- Written request -
In the advice on keeping a Novel Journal, what kind of name should you give the journal when you save it?
[START Selection]
Character Core Qualities: Do characters maintain their unchanging qualities throughout the story (paralyzed characters don’t suddenly “walk away,” claustrophobic characters don’t suddenly enjoy elevators).
Character Traits: Character traits are more fluid than Core Qualities, but still require internal logic that’s tied to plot. Usually, for a Character Trait to change, the change must occur as a result of an action with significant stakes. If beta readers are questions “Why” characters do things, or “How” they gain or lose or alter specific traits, you may have forgotten to earn that change with a bold action in the story.
With all these details floating around, how can you hope to keep track of them all?
Answer: A Novel Journal.
I created a chart for my novel, The Bean of Life, and used the following “fields” (or columns) to diagram the details of each chapter:
- Chapter # and Working Title
- Season (Winter, Spring, Summer, Fall) and Time of Day
- Days/Weeks/Months since prev. chapter
- Word count/Budgeted word count (in italics)
- Character notes (New characters, any changes, major actions, major declarations)
- Setting notes (changes, alterations, enhancements)
- Plot Notes (plans or observations on the draft for me to use later)
- Color-code based on its part in the book, or “tension” in a series of chapters that vary in intensity
With a tool like this in place, it will be easy to track your story’s vital details and hunt down Story Holes with incredible precision and efficiency. Here’s a template you can use!
TIP: When you save your Novel Journal, give it a name like “NOVEL TITLE_PLAN” and put it in the same folder as your manuscript.
Remember, no one gets a story perfect the first time. Prepare for this by investing time in your Novel Journal and reviewing it after each writing session. As your hunting skills get sharper, Story Holes will disappear from your prose until it’s a structural masterpiece.
(And readers will LOVE you for it!)
David H. Safford is the author of The Bean of Life, the story of a man who decides to save the world with coffee. Read a free preview or get an early-access copy here before the September 20th launch.
When he’s not brewing his next pot of coffee, David coaches writers and travels to mountainous realms where his soul can finally rest. You can find him on twitter, too!
[END Selection]
[START Provided data]
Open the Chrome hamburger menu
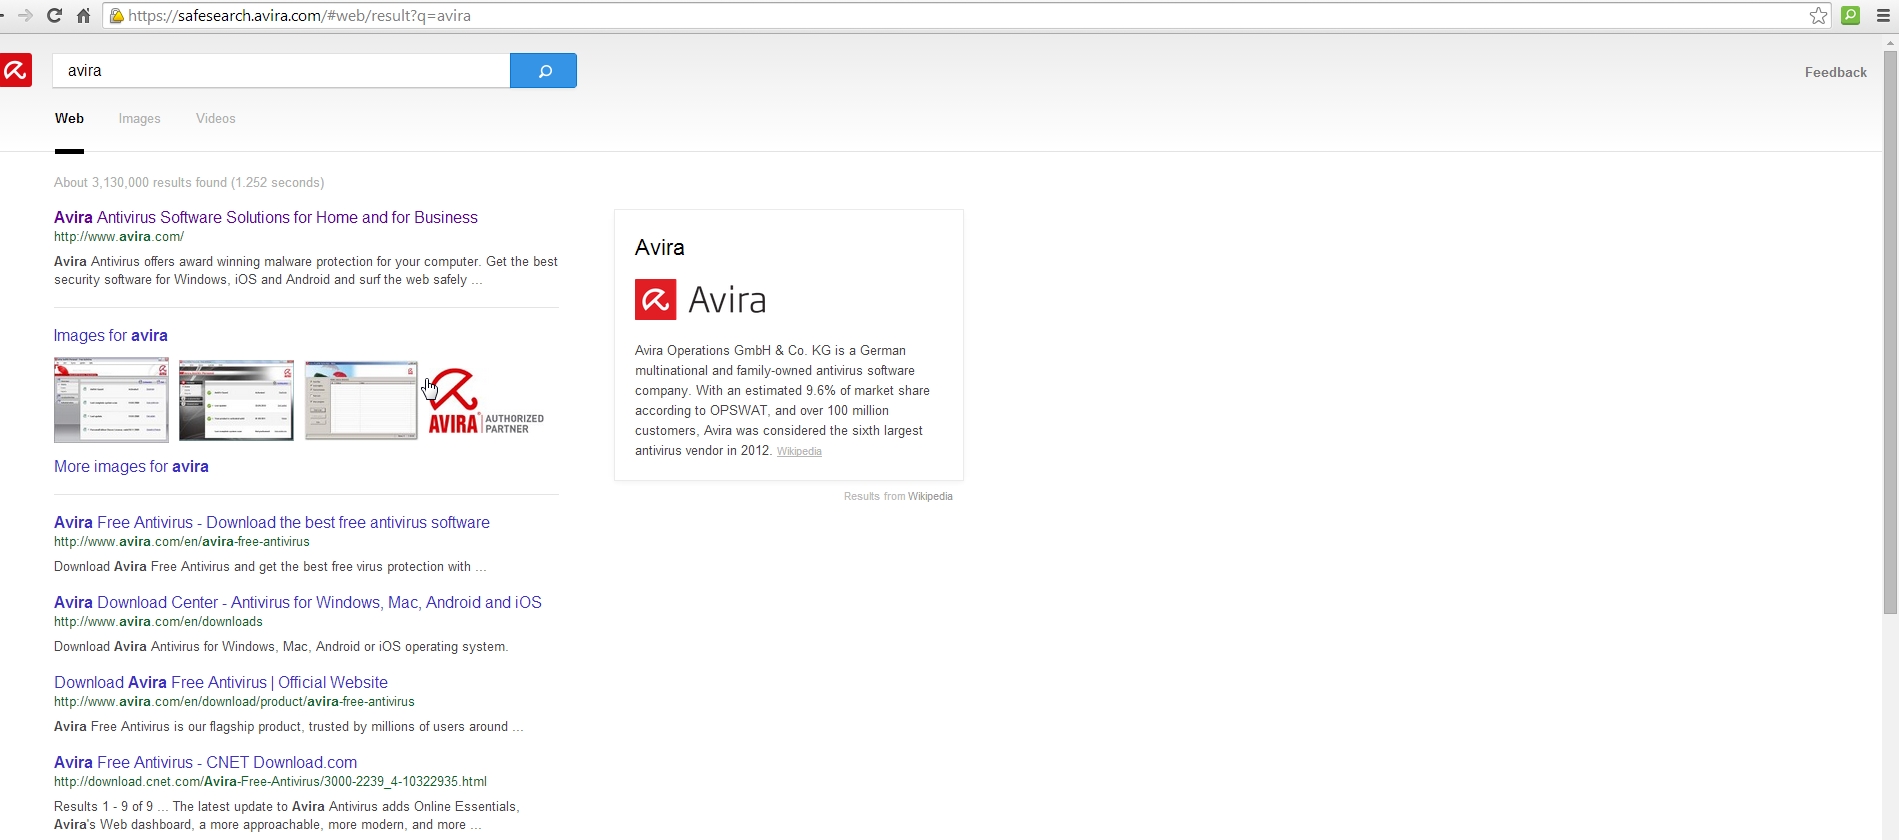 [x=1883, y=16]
[END Provided data]
[START Provided data]
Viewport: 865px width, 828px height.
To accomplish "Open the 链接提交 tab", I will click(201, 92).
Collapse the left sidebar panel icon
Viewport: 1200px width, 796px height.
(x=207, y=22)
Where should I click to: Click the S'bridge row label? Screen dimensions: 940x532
[END Provided data]
[START Provided data]
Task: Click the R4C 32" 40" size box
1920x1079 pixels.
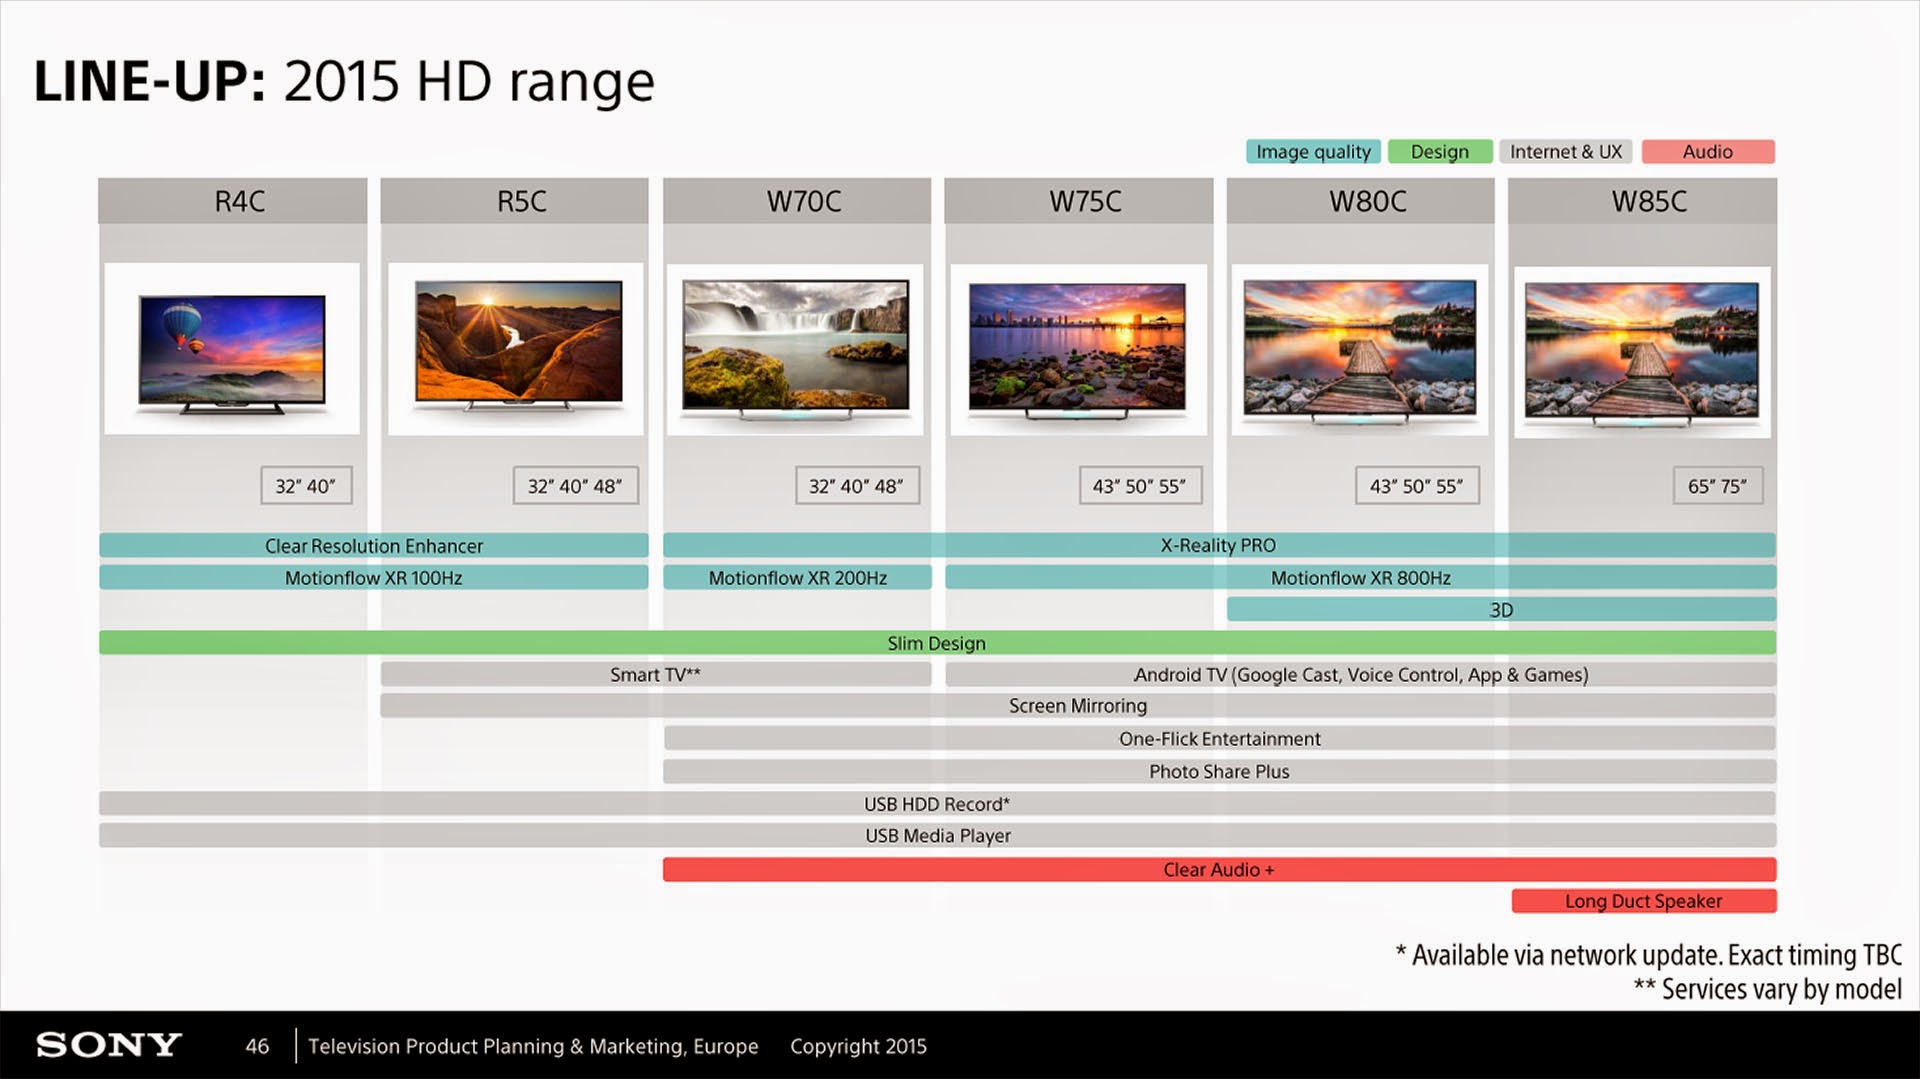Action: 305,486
[END Provided data]
- Answer to the exercise -
A name like "NOVEL TITLE_PLAN".